* [WORK TO BE COMPLETED]:
Everything from the line containing "Văn hóa- Thể thao (105, 15)" through the line containing "Recommandations d'utilisation et" should be repeated exactly, and nothing else from the data.

* [EXERCISE INPUTS]:
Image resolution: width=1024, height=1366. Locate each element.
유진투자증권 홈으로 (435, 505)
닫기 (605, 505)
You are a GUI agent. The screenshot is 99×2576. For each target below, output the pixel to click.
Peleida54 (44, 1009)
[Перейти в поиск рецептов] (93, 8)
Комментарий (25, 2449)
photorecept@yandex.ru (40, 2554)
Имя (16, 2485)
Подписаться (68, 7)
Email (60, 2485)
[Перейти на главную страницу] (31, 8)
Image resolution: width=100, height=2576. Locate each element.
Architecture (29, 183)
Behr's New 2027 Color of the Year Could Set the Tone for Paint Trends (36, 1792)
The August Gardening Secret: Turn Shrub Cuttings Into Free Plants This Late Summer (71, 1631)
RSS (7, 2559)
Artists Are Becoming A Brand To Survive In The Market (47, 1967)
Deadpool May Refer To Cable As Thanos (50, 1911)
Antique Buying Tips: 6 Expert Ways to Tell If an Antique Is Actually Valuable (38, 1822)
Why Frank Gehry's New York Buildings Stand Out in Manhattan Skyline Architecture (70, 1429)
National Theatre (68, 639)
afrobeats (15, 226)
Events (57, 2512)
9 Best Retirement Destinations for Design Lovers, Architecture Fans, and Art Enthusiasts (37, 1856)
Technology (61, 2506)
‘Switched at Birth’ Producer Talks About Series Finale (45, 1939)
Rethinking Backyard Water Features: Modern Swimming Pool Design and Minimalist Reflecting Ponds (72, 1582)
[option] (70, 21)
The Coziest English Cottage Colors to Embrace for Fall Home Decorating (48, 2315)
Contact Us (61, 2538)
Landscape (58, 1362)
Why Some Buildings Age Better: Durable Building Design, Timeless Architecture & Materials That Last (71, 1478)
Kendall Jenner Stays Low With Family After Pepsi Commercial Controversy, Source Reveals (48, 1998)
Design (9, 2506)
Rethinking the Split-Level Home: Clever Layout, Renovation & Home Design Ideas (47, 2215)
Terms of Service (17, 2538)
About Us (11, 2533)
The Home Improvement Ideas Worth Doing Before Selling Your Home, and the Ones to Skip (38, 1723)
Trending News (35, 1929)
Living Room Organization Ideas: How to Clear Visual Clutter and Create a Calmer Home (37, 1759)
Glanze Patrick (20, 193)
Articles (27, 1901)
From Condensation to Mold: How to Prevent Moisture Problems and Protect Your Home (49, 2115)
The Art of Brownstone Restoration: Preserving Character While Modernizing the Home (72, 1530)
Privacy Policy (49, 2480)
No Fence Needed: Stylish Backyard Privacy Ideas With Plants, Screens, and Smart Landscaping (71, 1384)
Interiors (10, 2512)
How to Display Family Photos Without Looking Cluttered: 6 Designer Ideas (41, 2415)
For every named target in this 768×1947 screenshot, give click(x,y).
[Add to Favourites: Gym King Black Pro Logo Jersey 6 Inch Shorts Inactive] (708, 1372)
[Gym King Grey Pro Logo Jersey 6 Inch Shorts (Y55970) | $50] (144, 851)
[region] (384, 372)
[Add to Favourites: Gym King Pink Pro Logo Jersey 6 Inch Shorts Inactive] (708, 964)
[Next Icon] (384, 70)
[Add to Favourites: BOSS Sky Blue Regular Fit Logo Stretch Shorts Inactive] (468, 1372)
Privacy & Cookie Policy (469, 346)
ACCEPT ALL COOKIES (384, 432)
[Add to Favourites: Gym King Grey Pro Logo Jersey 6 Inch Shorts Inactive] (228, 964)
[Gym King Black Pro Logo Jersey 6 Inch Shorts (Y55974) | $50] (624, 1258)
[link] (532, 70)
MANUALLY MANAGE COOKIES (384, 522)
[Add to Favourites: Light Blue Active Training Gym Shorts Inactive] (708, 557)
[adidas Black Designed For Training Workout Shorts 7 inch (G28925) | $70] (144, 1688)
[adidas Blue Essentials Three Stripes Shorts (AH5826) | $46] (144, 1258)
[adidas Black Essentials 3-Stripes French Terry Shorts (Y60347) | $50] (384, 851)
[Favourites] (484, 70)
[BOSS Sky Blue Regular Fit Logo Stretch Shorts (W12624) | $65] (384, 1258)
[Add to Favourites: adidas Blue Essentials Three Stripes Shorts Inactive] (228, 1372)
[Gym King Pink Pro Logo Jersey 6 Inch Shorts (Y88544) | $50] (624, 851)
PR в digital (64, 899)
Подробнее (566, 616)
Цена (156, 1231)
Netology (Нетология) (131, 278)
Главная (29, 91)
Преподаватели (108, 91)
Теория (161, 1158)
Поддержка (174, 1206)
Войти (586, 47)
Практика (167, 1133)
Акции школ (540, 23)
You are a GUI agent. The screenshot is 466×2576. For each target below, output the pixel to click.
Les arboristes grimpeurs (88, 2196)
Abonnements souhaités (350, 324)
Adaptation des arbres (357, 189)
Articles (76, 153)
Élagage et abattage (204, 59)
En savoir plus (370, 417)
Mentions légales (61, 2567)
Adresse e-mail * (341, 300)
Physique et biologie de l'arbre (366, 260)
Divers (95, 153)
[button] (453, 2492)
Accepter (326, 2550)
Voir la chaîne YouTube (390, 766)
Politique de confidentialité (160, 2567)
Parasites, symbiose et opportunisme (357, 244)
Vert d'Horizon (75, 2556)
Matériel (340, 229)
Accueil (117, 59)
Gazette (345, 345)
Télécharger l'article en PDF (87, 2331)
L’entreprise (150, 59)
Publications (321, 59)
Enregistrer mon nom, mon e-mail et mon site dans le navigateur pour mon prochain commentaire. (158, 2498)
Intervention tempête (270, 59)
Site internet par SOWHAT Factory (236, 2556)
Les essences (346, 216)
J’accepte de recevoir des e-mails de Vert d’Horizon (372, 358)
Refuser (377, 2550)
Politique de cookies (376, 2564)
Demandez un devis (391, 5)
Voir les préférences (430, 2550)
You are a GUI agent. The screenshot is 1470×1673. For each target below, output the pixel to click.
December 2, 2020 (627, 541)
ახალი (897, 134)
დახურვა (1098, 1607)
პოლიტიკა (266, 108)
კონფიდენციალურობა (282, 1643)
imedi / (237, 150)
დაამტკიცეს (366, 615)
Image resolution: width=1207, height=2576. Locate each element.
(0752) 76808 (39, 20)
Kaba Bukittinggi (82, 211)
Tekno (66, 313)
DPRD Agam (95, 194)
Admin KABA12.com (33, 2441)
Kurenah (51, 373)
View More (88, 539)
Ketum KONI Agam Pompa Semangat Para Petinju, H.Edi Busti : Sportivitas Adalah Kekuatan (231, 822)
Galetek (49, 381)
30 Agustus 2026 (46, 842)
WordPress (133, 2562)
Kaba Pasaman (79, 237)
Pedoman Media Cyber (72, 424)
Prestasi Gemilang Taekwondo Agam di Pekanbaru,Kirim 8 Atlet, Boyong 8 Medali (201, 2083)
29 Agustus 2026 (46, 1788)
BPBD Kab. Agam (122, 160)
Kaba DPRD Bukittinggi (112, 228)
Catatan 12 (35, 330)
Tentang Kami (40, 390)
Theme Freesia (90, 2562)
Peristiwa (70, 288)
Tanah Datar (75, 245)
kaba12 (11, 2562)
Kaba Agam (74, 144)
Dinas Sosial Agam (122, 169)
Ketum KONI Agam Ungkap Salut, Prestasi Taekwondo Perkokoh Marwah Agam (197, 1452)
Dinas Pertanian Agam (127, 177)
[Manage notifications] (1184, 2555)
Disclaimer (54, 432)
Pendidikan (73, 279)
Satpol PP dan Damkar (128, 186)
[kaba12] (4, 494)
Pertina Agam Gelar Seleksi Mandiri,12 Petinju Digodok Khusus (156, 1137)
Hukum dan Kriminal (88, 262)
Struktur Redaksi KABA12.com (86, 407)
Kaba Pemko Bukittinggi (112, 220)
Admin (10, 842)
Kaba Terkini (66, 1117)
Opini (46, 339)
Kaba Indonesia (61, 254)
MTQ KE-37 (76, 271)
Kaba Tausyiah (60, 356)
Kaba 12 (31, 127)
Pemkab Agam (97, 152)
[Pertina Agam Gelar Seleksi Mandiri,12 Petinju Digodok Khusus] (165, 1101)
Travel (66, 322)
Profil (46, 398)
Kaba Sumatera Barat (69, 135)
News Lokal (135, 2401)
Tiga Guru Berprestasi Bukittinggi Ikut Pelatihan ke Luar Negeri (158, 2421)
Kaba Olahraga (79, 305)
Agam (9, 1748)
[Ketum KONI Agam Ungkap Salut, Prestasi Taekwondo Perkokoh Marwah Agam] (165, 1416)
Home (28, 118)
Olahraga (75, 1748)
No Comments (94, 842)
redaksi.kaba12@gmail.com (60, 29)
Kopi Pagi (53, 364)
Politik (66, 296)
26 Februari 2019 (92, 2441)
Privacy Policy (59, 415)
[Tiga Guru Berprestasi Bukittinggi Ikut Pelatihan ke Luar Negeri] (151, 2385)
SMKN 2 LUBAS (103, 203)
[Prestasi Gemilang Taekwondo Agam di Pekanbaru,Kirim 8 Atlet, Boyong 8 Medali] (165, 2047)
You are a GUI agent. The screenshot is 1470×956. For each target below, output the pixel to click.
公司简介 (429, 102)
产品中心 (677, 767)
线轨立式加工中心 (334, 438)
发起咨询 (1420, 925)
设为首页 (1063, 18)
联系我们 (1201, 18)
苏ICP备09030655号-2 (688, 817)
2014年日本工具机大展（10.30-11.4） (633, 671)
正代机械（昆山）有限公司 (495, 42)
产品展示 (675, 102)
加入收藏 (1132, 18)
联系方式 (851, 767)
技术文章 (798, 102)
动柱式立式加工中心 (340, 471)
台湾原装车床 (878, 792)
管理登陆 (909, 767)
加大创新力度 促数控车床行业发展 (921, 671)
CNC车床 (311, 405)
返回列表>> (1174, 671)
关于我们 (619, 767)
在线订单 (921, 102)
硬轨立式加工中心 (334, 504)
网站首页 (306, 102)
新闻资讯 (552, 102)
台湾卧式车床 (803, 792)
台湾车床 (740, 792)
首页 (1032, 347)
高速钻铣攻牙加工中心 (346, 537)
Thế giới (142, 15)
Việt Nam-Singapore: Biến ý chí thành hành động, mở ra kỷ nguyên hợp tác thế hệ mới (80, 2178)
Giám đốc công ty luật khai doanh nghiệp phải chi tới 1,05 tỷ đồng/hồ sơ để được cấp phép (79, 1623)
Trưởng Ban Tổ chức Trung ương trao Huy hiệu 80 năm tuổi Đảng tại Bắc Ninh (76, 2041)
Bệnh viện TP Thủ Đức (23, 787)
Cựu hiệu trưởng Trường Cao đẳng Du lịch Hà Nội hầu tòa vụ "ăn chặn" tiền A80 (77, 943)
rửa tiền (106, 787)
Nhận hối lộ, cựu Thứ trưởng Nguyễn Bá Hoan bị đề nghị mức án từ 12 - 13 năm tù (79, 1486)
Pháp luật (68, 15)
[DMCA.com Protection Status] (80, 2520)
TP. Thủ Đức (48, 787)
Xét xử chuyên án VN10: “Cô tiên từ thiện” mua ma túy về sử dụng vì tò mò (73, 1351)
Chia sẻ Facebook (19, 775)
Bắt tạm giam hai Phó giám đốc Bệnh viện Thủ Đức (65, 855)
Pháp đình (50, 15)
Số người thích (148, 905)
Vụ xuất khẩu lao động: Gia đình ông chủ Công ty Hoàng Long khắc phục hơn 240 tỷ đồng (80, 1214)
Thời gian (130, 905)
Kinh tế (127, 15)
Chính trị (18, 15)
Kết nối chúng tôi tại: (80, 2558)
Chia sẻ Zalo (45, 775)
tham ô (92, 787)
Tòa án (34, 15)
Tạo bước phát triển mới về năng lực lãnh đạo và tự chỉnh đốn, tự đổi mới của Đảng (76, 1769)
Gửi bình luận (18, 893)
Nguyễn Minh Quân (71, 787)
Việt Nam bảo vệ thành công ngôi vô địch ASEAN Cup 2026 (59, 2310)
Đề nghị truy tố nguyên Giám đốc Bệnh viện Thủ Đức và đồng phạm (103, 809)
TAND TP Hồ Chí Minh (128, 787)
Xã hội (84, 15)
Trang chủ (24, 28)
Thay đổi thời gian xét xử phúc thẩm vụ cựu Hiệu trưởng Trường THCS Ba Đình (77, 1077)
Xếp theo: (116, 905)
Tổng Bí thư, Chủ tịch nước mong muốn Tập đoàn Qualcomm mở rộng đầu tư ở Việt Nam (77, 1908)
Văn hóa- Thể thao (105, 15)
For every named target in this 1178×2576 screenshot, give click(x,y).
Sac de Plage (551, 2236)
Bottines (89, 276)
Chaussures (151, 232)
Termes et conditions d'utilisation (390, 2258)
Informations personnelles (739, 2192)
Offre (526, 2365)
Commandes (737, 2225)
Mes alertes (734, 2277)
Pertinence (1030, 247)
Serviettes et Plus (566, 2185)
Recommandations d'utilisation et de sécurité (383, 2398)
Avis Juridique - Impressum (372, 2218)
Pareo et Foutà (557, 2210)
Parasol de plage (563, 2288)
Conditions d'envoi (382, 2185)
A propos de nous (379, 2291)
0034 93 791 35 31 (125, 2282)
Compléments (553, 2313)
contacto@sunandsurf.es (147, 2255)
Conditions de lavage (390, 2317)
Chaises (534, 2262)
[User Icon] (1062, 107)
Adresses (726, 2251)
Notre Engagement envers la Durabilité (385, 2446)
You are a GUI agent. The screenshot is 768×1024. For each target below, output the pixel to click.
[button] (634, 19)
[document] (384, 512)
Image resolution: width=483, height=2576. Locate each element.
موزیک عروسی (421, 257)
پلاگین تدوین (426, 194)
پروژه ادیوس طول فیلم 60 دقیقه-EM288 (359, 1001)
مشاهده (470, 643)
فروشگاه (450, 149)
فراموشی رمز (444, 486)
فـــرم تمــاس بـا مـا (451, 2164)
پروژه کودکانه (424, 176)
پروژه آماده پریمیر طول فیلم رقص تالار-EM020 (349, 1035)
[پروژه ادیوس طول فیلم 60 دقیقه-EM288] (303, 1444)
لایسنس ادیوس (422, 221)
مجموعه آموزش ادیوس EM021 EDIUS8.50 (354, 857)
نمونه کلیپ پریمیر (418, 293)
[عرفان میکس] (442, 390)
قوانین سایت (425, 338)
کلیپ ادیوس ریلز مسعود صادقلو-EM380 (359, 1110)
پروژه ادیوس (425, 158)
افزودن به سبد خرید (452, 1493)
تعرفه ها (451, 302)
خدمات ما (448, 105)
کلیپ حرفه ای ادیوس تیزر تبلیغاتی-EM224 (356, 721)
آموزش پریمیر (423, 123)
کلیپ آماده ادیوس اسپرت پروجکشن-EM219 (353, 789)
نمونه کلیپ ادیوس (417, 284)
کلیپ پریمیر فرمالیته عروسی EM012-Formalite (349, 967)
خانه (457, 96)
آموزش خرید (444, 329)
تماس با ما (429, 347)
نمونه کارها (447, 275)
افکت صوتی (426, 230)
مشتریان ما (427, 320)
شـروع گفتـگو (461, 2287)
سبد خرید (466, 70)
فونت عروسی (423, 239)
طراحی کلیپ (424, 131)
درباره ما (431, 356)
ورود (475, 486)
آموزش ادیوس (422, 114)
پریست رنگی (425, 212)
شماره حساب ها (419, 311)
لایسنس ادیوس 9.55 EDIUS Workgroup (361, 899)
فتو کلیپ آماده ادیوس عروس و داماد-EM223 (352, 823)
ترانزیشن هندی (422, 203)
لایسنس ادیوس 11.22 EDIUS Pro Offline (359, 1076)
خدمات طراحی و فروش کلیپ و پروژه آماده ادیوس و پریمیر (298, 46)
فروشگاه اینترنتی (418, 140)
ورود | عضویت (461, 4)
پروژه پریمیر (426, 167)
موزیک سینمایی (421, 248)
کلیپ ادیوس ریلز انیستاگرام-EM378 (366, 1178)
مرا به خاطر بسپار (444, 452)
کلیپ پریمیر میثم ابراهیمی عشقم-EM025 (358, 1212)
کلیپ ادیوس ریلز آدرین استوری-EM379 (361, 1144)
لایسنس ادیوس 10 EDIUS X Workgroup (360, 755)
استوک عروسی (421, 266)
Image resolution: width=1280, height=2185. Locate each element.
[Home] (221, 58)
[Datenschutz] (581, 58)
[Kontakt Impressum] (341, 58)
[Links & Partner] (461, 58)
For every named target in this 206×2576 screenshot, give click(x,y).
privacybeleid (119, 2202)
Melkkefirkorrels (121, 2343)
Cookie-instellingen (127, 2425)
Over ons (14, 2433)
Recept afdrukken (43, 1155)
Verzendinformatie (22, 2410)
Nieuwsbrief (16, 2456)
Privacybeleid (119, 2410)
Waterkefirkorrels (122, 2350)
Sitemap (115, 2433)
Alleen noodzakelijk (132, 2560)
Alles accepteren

* [ANSWER SECTION]:
Văn hóa- Thể thao (105, 15)
For every named target in this 1178×2576 screenshot, give click(x,y).
Sac de Plage (551, 2236)
Bottines (89, 276)
Chaussures (151, 232)
Termes et conditions d'utilisation (390, 2258)
Informations personnelles (739, 2192)
Offre (526, 2365)
Commandes (737, 2225)
Mes alertes (734, 2277)
Pertinence (1030, 247)
Serviettes et Plus (566, 2185)
Recommandations d'utilisation et de sécurité (383, 2398)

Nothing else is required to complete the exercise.